Read the data and repeat it in full, exactly.
===== The input
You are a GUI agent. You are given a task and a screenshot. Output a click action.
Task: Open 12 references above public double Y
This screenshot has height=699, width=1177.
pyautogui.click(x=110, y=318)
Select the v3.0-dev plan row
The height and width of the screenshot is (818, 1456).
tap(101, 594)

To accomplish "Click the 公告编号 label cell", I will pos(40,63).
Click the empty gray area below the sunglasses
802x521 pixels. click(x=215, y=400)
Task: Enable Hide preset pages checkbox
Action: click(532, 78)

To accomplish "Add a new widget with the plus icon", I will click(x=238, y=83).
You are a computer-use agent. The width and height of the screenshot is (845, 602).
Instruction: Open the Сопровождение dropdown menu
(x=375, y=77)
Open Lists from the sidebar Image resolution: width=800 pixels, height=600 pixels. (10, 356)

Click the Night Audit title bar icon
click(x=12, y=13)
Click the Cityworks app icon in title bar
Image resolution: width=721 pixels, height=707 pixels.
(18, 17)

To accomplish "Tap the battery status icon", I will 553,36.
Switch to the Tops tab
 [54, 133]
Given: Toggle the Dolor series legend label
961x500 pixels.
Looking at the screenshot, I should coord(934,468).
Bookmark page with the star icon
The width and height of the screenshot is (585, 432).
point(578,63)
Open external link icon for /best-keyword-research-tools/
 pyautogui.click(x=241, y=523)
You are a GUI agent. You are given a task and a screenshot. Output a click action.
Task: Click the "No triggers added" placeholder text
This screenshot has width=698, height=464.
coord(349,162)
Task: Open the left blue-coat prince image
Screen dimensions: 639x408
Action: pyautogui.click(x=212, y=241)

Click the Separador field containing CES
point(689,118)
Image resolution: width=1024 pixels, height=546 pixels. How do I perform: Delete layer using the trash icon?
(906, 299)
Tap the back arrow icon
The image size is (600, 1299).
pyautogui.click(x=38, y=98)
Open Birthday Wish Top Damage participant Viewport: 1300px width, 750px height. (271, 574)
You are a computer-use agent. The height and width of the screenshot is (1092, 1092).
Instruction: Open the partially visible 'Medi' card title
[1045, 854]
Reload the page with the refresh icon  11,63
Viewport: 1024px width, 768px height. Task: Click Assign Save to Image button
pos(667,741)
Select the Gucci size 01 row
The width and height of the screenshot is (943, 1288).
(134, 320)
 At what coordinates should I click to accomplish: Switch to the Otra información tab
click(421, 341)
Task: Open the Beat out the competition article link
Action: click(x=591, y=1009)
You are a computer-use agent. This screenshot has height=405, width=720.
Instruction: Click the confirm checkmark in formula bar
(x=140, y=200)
==========
Task answer |
You are a GUI agent. You are given a task and a screenshot. Output a click action.
Task: Open 12 references above public double Y
This screenshot has height=699, width=1177.
pyautogui.click(x=110, y=318)
Select the v3.0-dev plan row
The height and width of the screenshot is (818, 1456).
tap(101, 594)

To accomplish "Click the 公告编号 label cell", I will pos(40,63).
Click the empty gray area below the sunglasses
802x521 pixels. click(x=215, y=400)
Task: Enable Hide preset pages checkbox
Action: click(532, 78)

To accomplish "Add a new widget with the plus icon", I will click(x=238, y=83).
You are a computer-use agent. The width and height of the screenshot is (845, 602).
Instruction: Open the Сопровождение dropdown menu
(x=375, y=77)
Open Lists from the sidebar Image resolution: width=800 pixels, height=600 pixels. (10, 356)

Click the Night Audit title bar icon
click(x=12, y=13)
Click the Cityworks app icon in title bar
Image resolution: width=721 pixels, height=707 pixels.
(18, 17)

To accomplish "Tap the battery status icon", I will 553,36.
Switch to the Tops tab
 [54, 133]
Given: Toggle the Dolor series legend label
961x500 pixels.
Looking at the screenshot, I should coord(934,468).
Bookmark page with the star icon
The width and height of the screenshot is (585, 432).
point(578,63)
Open external link icon for /best-keyword-research-tools/
 pyautogui.click(x=241, y=523)
You are a GUI agent. You are given a task and a screenshot. Output a click action.
Task: Click the "No triggers added" placeholder text
This screenshot has width=698, height=464.
coord(349,162)
Task: Open the left blue-coat prince image
Screen dimensions: 639x408
Action: pyautogui.click(x=212, y=241)

Click the Separador field containing CES
point(689,118)
Image resolution: width=1024 pixels, height=546 pixels. How do I perform: Delete layer using the trash icon?
(906, 299)
Tap the back arrow icon
The image size is (600, 1299).
pyautogui.click(x=38, y=98)
Open Birthday Wish Top Damage participant Viewport: 1300px width, 750px height. (271, 574)
You are a computer-use agent. The height and width of the screenshot is (1092, 1092).
Instruction: Open the partially visible 'Medi' card title
[1045, 854]
Reload the page with the refresh icon  11,63
Viewport: 1024px width, 768px height. Task: Click Assign Save to Image button
pos(667,741)
Select the Gucci size 01 row
The width and height of the screenshot is (943, 1288).
(134, 320)
 At what coordinates should I click to accomplish: Switch to the Otra información tab
click(421, 341)
Task: Open the Beat out the competition article link
Action: click(x=591, y=1009)
You are a computer-use agent. This screenshot has height=405, width=720.
Instruction: Click the confirm checkmark in formula bar
(x=140, y=200)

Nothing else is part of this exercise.